# Wood Fence Post through Driveway



## MechanicalDVR (Jul 4, 2007)

They make a galvanized spike you can drive into the ground that has a socket on the end that holds a 4"x4" post. The whole thing is about 3' long. The other option is just to make a hole in the pavement for the post to past through.


----------



## WNYcarpenter (Jun 19, 2007)

I would think an 8" auger would cut through the asphalt without much trouble. You can rent a two man auger for around $40 for a half day.


----------



## Sammy (Mar 11, 2007)

You could have the conrete core drilled and a post set like what is done for parking bollards. [the round post ya see to keep ya from running into walls etc.]

I would check with some people in your area that specialize in parking gates.


----------



## concretemasonry (Oct 10, 2006)

How big is each gate section (one big or two half sections). That will determine how rigid the posts will have to be.

There are many lightweight post systems that will stay plumb and allow the gates to clear for a week or two, but you really need a sustantial post to resist the swinging, wind and impact when the soil gets wet. - 1/4" of lean could mean 1/2" to 1" drop at the end of the gate if it is short.

You are probably looking at a square steel tube or a pipe section set in concrete if you want to make it last.
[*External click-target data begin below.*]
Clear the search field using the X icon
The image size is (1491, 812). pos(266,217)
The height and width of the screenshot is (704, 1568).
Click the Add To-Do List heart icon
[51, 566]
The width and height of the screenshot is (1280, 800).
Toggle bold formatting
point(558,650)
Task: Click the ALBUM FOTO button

The trouble of getting a hole is about the same for most posts.


----------



## SecretSquirrel (Jun 22, 2007)

A lot of good suggestions there but be advised that whatever you do next to the house, you may run into the footing. The footing depth depends on your location and what local codes dictate. Just wanted to mention that before you start drilling or attempting to pound something into the ground. And while we're on the subject it wouldn't hurt to get ULOCO (underground utility/cable locater service - it's free!!!) to make sure there are no interferences in the spots that you want to drill.


----------



## cibula11 (Jan 6, 2007)

I have the same situation happening right now. Get a concrete to wood post connector. It is a galvanized bracket that holds a 4x4 (or 6x6). You drill, with a masonry bit into the concrete a few inches down. Then pound the anchor into the hole and tighten with a nut. Place your post on top. Or, like your friend suggests, if you don't want to mess with concrete drilling, just get a couple of 6-7" lag bolts and screw through the post and into the house. Just make sure your lags are not too long or you might go through some drywall on the other side. Stick with 6-7", or at least enough to go through the post and a coulpe inches into the house. 
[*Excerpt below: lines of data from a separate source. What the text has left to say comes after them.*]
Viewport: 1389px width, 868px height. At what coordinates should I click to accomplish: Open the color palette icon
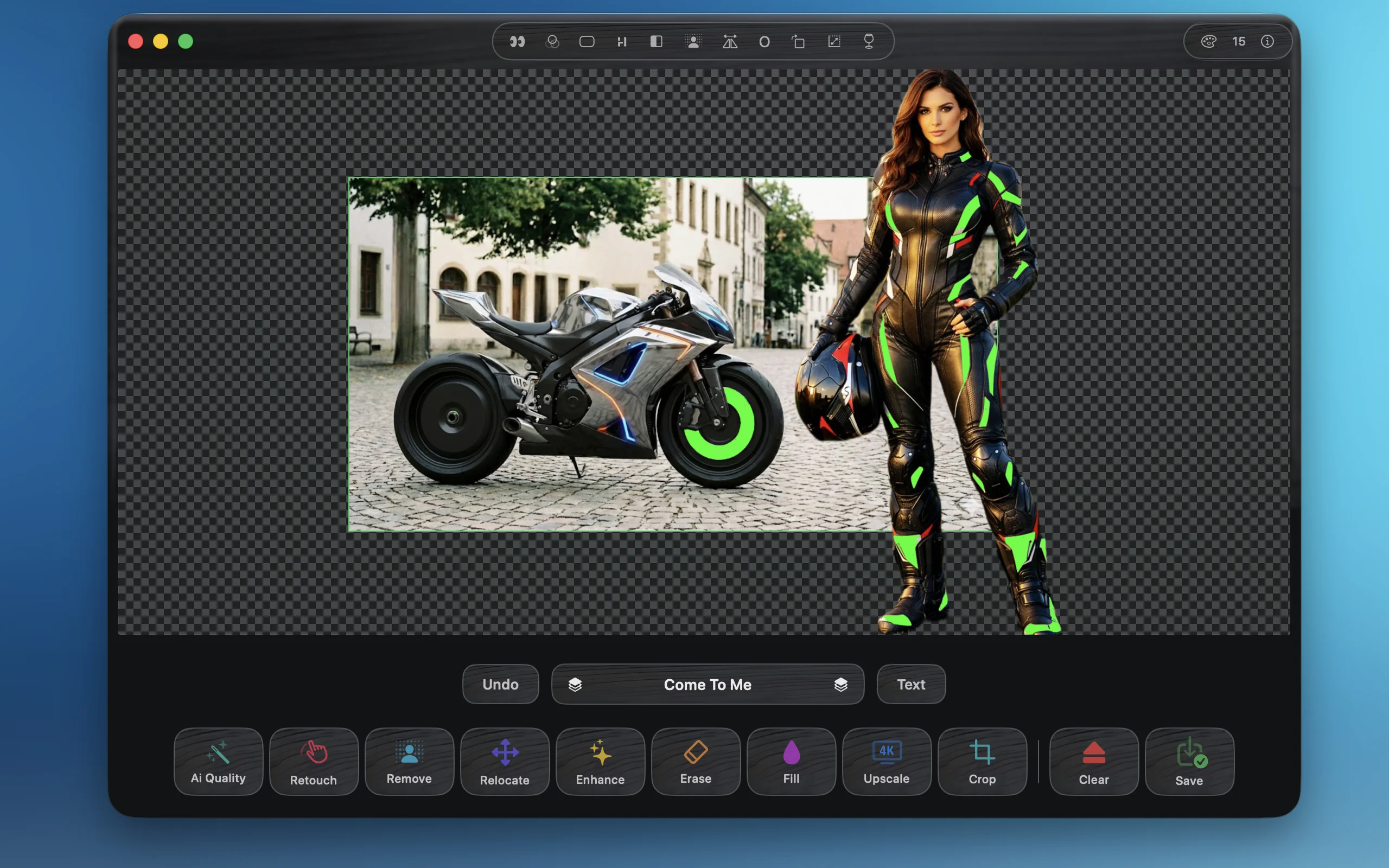[1208, 41]
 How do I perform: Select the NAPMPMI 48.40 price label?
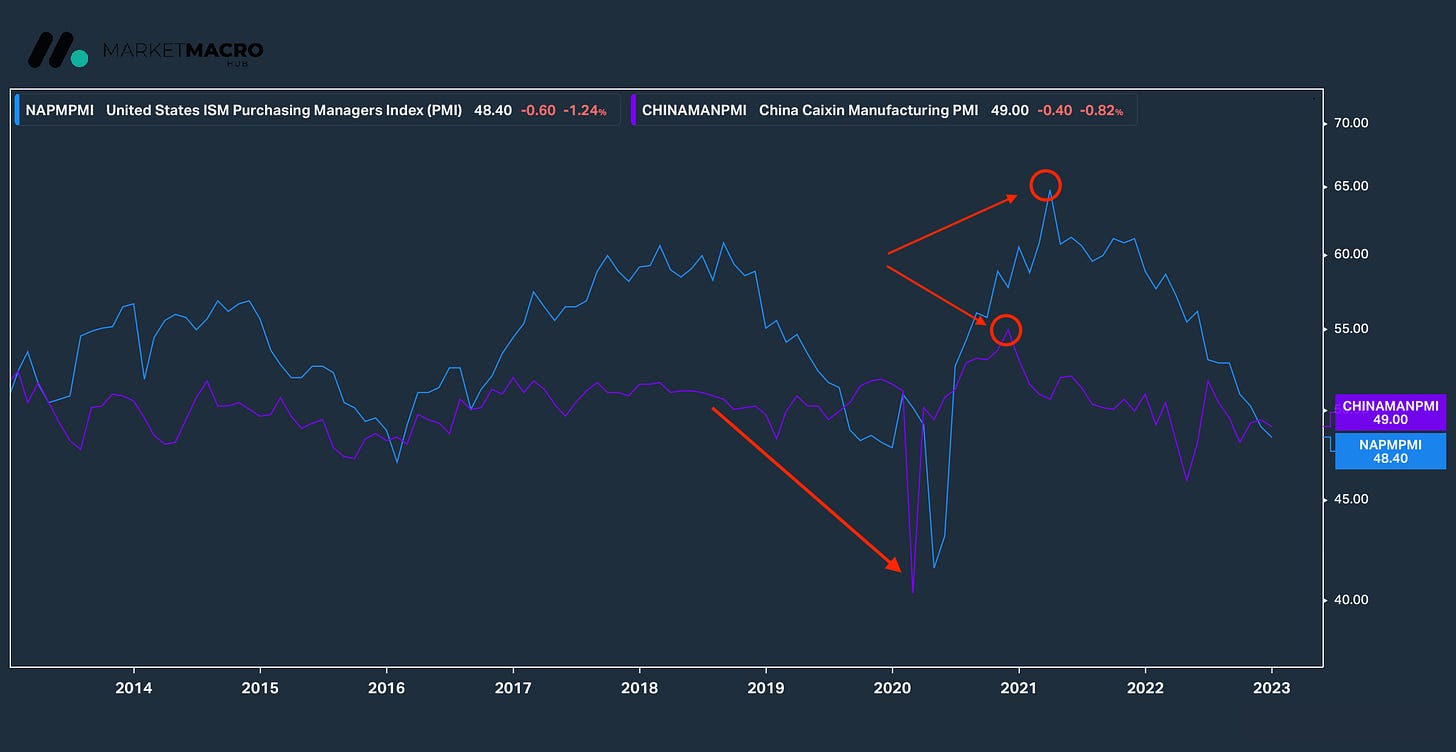[x=1390, y=451]
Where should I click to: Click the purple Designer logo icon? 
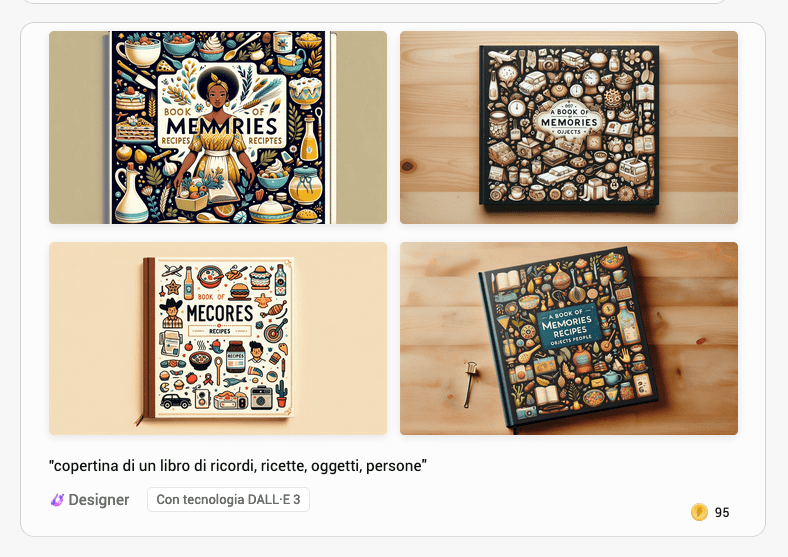coord(57,500)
The lags would be the easiest method if you don't want to go out and purchase a drill bit.


----------



## Scuba_Dave (Jan 16, 2009)

So you are answering a thread a year & a half old just to promote your own site?

That's called SPAM


----------



## TherylMcCoy (Feb 5, 2011)

*not spam, info!*

Information never expires my friend. I was glad to come across this thread on the web as it helped me out. 
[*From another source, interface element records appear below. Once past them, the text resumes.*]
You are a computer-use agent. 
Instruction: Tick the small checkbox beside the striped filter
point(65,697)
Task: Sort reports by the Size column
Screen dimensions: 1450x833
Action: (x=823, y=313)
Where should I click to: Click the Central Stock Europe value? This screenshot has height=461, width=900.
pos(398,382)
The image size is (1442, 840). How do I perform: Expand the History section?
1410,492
Thanks for the info! :thumbsup:


----------



## AllanJ (Nov 24, 2007)

A post that is not one piece going relatively deep into the ground is going to have trouble supporting a gate. A spiked socket in the ground will probably not hold the post steady.

For a gate hinged right up against the house, fastening the post to the house is a good idea. Either there should be several fastening points including some near the top of the post, or the fastenings should include screws that hit a stud in the house wall.


----------



## helgymatt (Mar 18, 2008)

Here is what I did - Got an hammer drill with 1/2" bit. Drilled a ton of holes to make a circle big enough to get a post auger through. Then, I took a sledge hammer and some rail spikes to bust out the concrete. Hard job for sure, but much cheaper then getting a hole bored in concrete. I then set the post and filled the hole with concrete.


----------